**Excerto do documento:**
■ ■ ■ ■ ■
Harari, Yuval Noah – 21 Lições para o Século XXI, ed. Elsinore, 2018.

 


No capítulo 16 do livro supra referenciado, sob o tema “Justiça – A nossa noção de Justiça pode estar ultrapassada”, o autor apresenta a sua teoria sobre os ladrões, o roubar, o que a quem e como, e a interpretação da Justiça à luz de conceitos em feérica alteração.

De facto, a noção de que roubar “significava apoderarmo-nos fisicamente de algo que não nos pertencia”, hoje com o mundo globalizado e com a proliferação de novas concepções, nomeadamente no âmbito da economia mundial, a evolução do reprovável acto tornou-o em algo muito complexo e, muitas vezes, blindou-o e desporviu-o de penalização, até e na ignorância de quem são os ladrões. Das florestas, dos rios, das reservas naturais, dos animais… até às magnas instituições que controlam a finança mundial, raramente imaculadas, antes de mãos muito sujas, até de abundante e anónimo sangue.

Neste ínterim, a Justiça tende, no seu secular conservadorismo, a evoluir muito mais lentamente do que os conceitos que preserva e as normas pelas quais zela. O que dá um amplo intervalo operativo aos novos golpistas e aos modernos métodos todos os dias inventados e funcionalizados no ataque singular e colectivo aos cidadãos.
■ ■ ■ ■ ■
**Dados fornecidos:**
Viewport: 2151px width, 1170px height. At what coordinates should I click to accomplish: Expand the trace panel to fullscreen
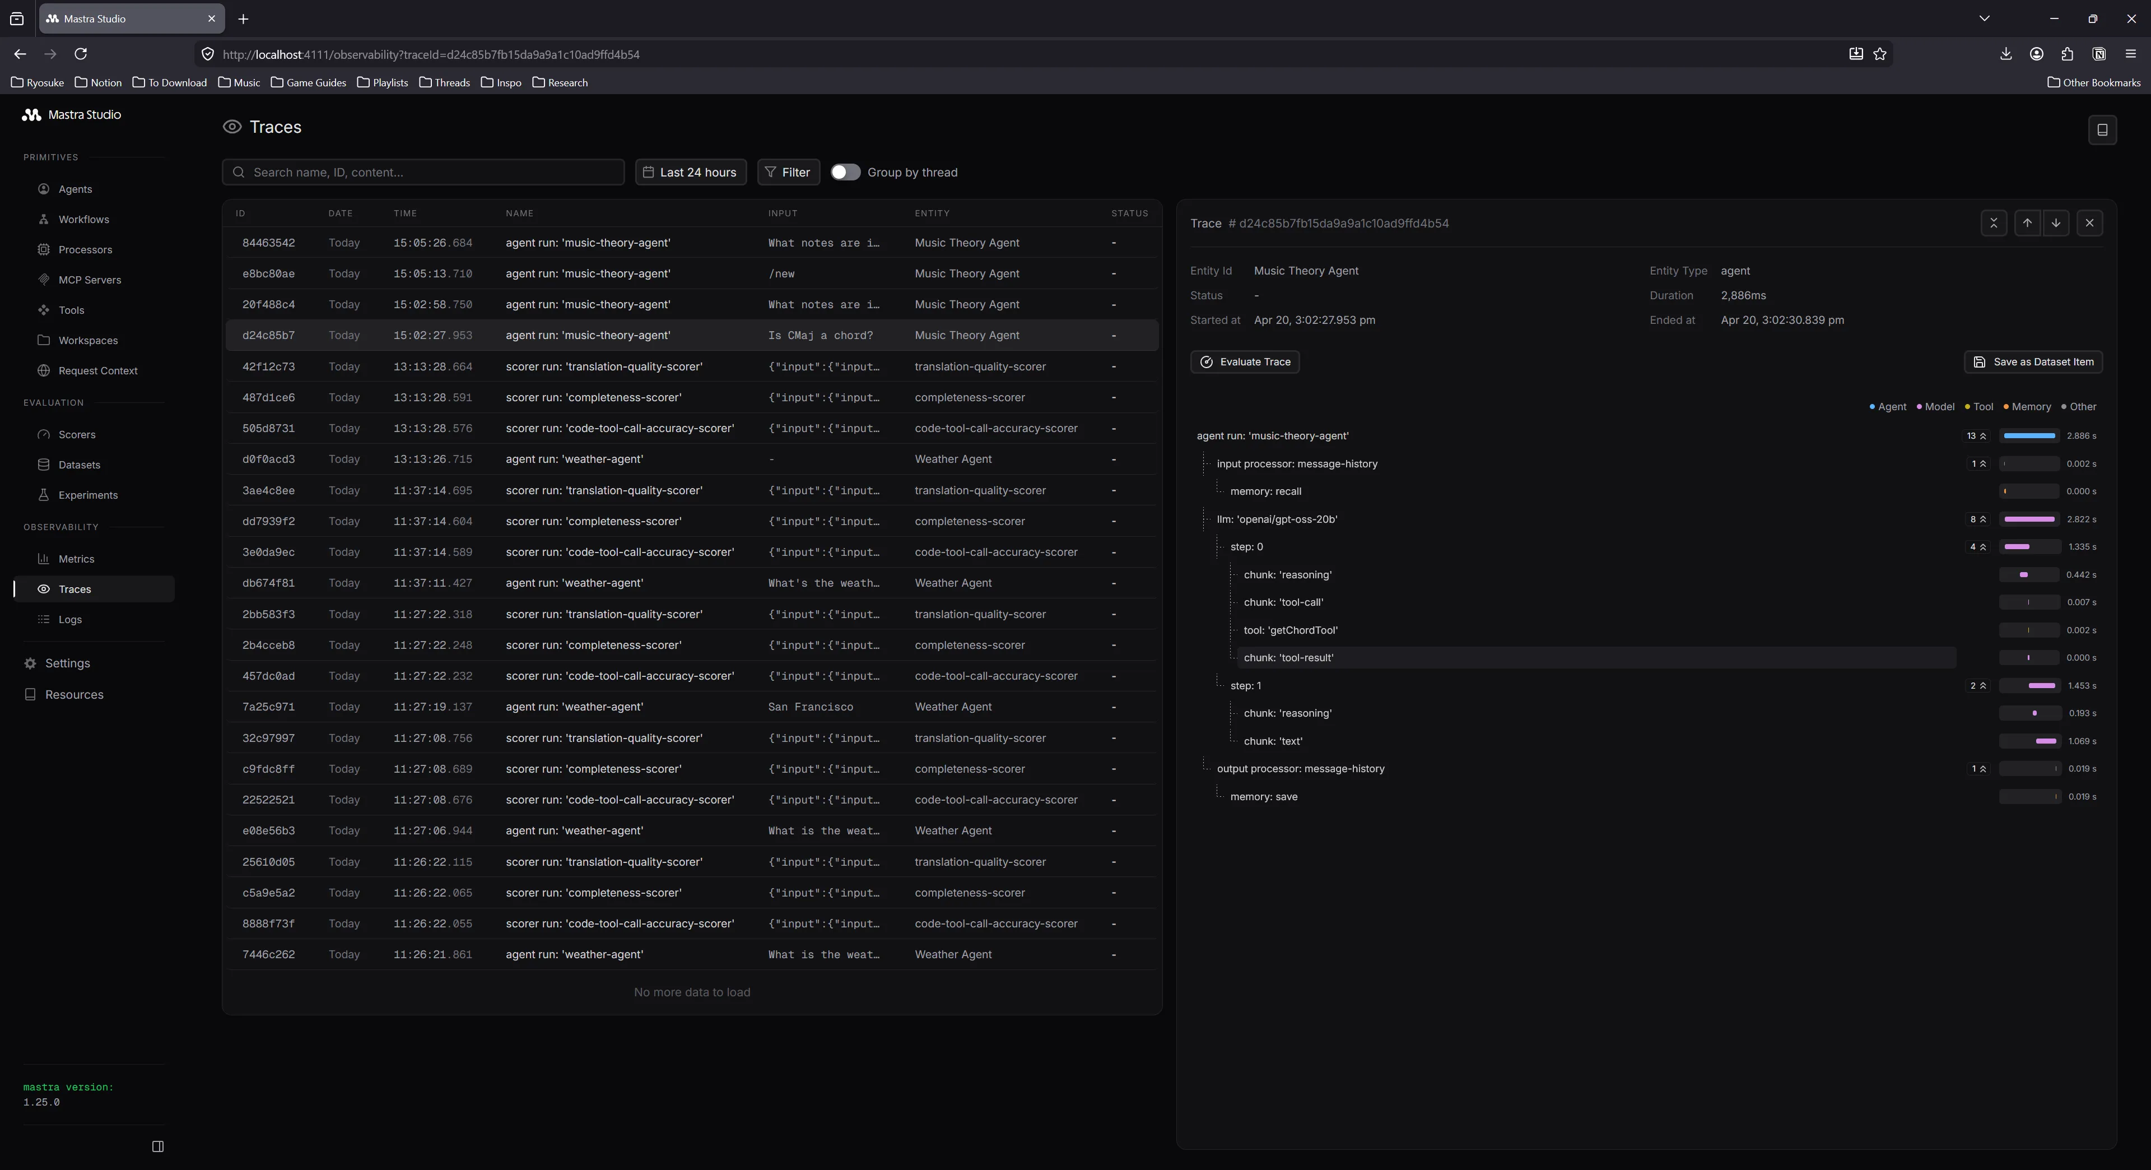(x=1994, y=223)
■ ■ ■ ■ ■
**Tarefa solicitada:**
Retome o comentário sobre a noção de Justiça no livro de Harari e prossiga-o a partir da sua última frase.

**Resultado a seguir:**
Ademais, os grandes ladrões, com os seus milhões estão a “léguas” dos parcos recursos da Justiça institucional, usando os grandes e sofisticados cérebros altamente especializados em contorná-la, em adiá-la, em subvertê-la, em ultrapassá-la.

E bem vemos quão difícil é agir sobre uma empresa que e por parco exemplo, recorrendo a meros actos da chamada “engenharia financeira” (por eufemismo, mais um roubo ao léxico…), sonega informações e deixa de pagar milhões em impostos; ou o caso dos bancos fraudulentos que roubaram biliões aos depositantes e mais tarde aos contribuintes que pagam pelas suas más práticas; ou quantos em aviltantes esquemas de corrupção se apropriam de fabulosas quantias; ou os piratas informáticos, os ladrões de informação que afinal são empresas mundialmente reconhecidas; ou aqueles “empresários” que de esquema em esquema, acautelando milhões em paraísos fiscais, se tornam repentinamente insolventes e pobres como Job, et all.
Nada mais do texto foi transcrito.